**ENTRIES SHOWN**:
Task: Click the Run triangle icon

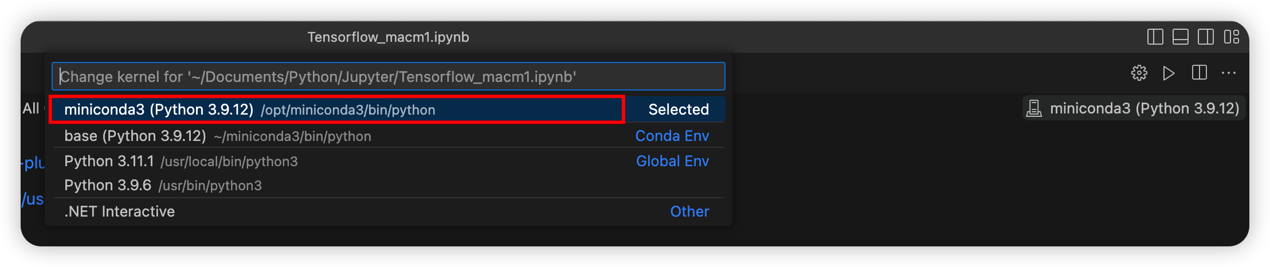Action: (x=1169, y=73)
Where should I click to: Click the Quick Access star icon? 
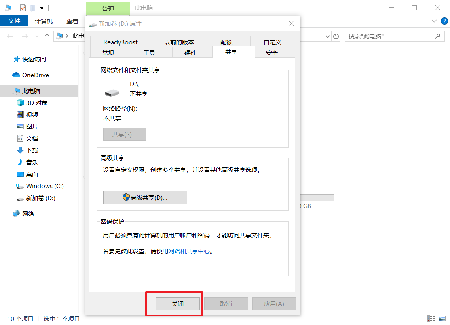pos(16,59)
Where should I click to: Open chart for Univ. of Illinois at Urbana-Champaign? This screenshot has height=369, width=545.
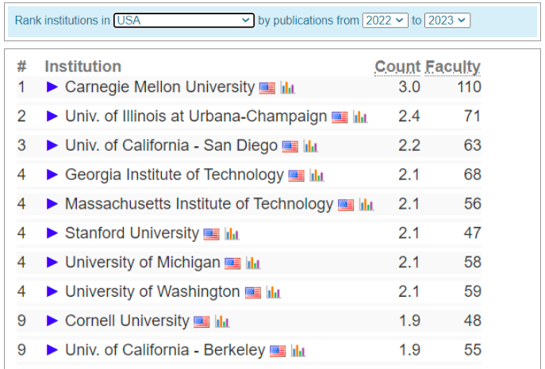pyautogui.click(x=360, y=117)
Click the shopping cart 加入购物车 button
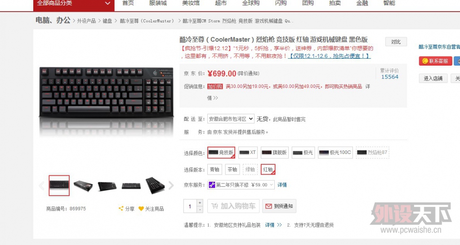Screen dimensions: 460x245 click(233, 206)
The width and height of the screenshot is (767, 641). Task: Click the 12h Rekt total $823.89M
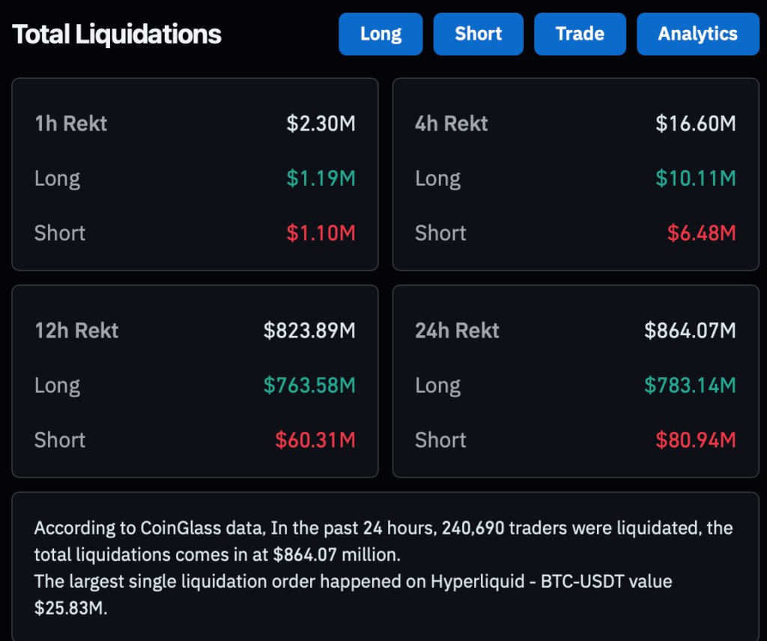(309, 331)
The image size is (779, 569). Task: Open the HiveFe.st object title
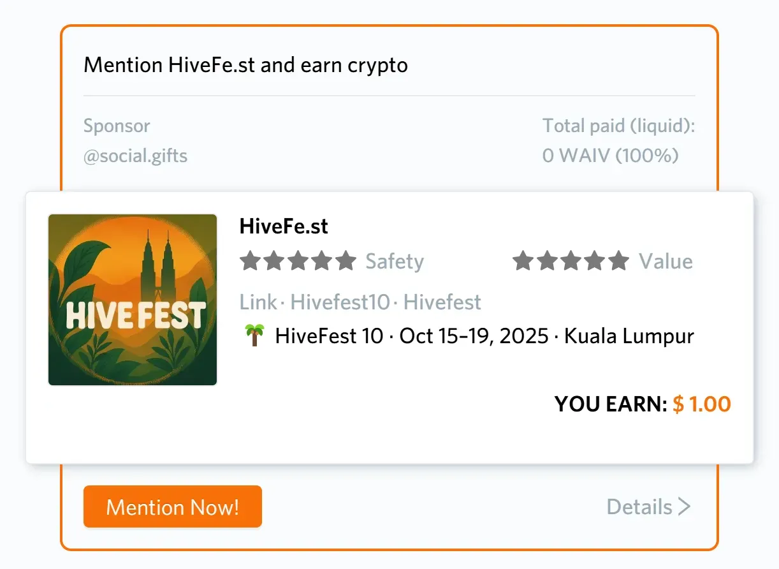(x=284, y=226)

**TASK DETAILS**:
Everything in the data must be printed verbatim except the pictures.

**ANSWER TO THIS TASK**:
Task: Click the Run triangle icon

Action: (x=1169, y=73)
Where should I click to: Click the Quick Access star icon? 
pos(16,59)
Where should I click to: Open chart for Univ. of Illinois at Urbana-Champaign? This screenshot has height=369, width=545.
pyautogui.click(x=360, y=117)
Click the shopping cart 加入购物车 button
Screen dimensions: 460x245 click(233, 206)
The width and height of the screenshot is (767, 641). Task: Click the 12h Rekt total $823.89M
(309, 331)
The image size is (779, 569). Task: Open the HiveFe.st object title
(x=284, y=226)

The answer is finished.